*** Text excerpt ***
Translation Using asSam() and LINQ for Java

Alessio Stalla alessiostalla at gmail.com
Sun May 30 07:18:35 PDT 2010


On Sat, May 29, 2010 at 9:16 AM, Ming-Yee Iu <mingyeeiu+lambda at gmail.com> wrote:
>> Please forgive my ignorance, but isn't LINQ a purely compile-time
>> transformation?
>>
>> Alessio
>
> Yes, LINQ, as implemented by Microsoft, is a purely compile-time
> transformation. Although Oracle now directs Java, it will probably
> take a long, long time for compiler support for database queries to be
> added to Java, if ever.
>
> So the most practical way to add support LINQ-style queries to Java
> within the next 5 years would be through classloader tricks or other
> bytecode rewriting techniques. Unfortunately, using asSam() for lambda
> expressions causes problems for this bytecode rewriting.
*** Material shown ***
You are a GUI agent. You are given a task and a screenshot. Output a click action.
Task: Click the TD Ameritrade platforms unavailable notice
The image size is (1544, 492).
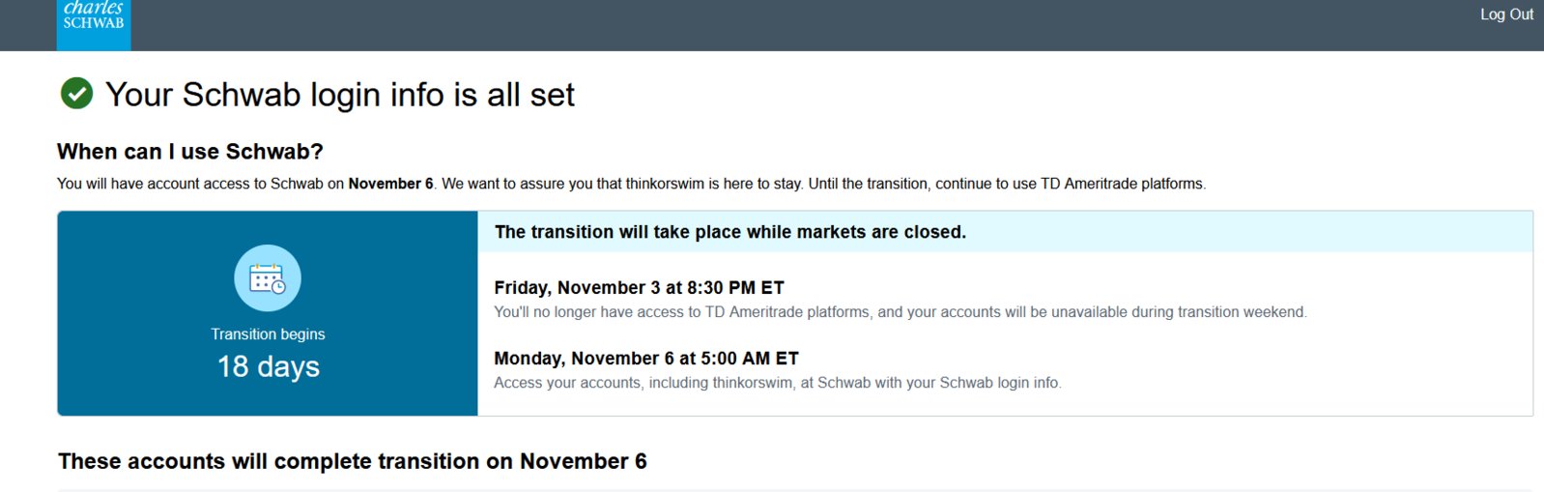coord(901,312)

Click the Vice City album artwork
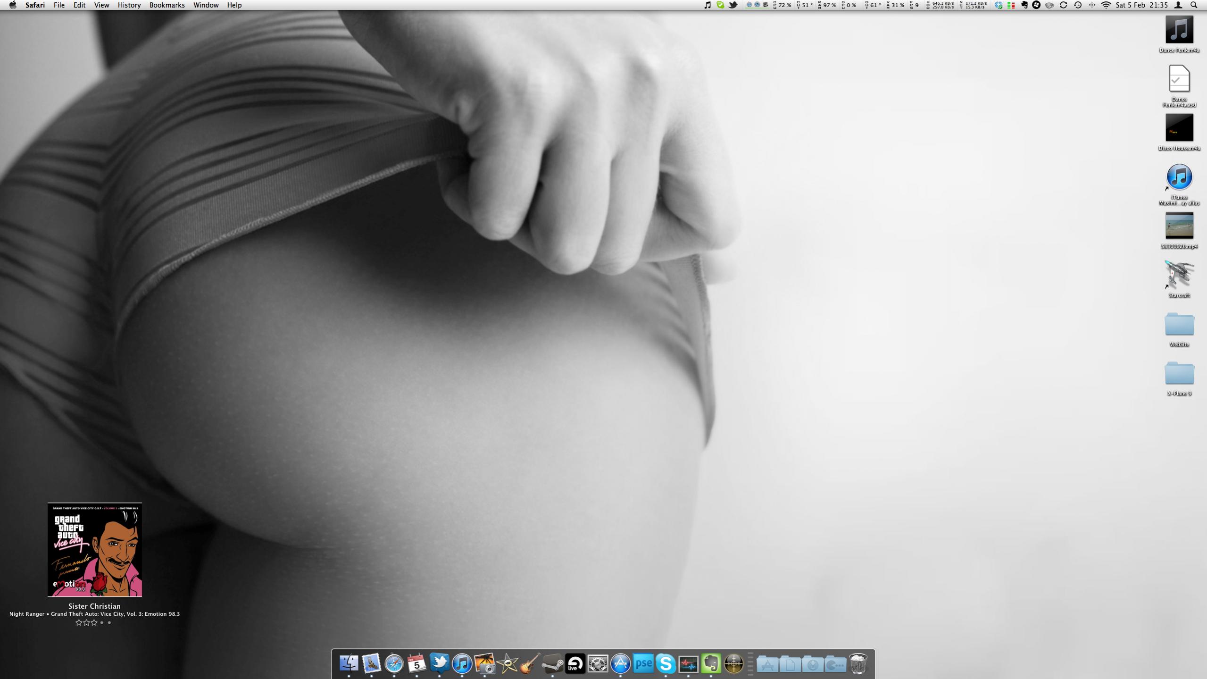[x=94, y=549]
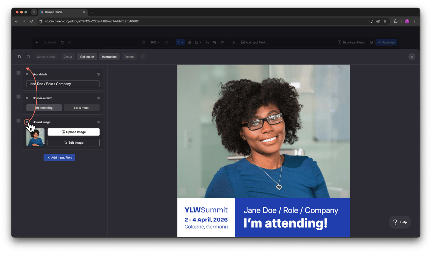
***
● **To be done**:
1. In the mailing list message about LINQ for Java, what causes problems for bytecode rewriting?
2. Write the next part of the mailing list message about LINQ for Java, picking up after its final sentence.

● **Task-by-task results**:
1. Using asSam() for lambda expressions.

2.
I think that implementing LINQ with bytecode analysis is the wrong
approach, for two reasons:

- One the most important features of LINQ is the integration in the
host language's syntax. Without that, you don't have a query DSL
anymore, just a clever API. To have that feature, compile-time support
is needed, and once you modify the compiler, there's no reason to do
bytecode analysis anymore.

- If closures will be added to the Java language specification, only
their syntax and semantics will be specified - not their
implementation. So basing bytecode analysis on the fact that the Sun
JVM will implement closures a certain way will likely make "LINQ" work
only on JVMs that implement closures the same way as Sun. You cannot
forbid other implementations to use asSam().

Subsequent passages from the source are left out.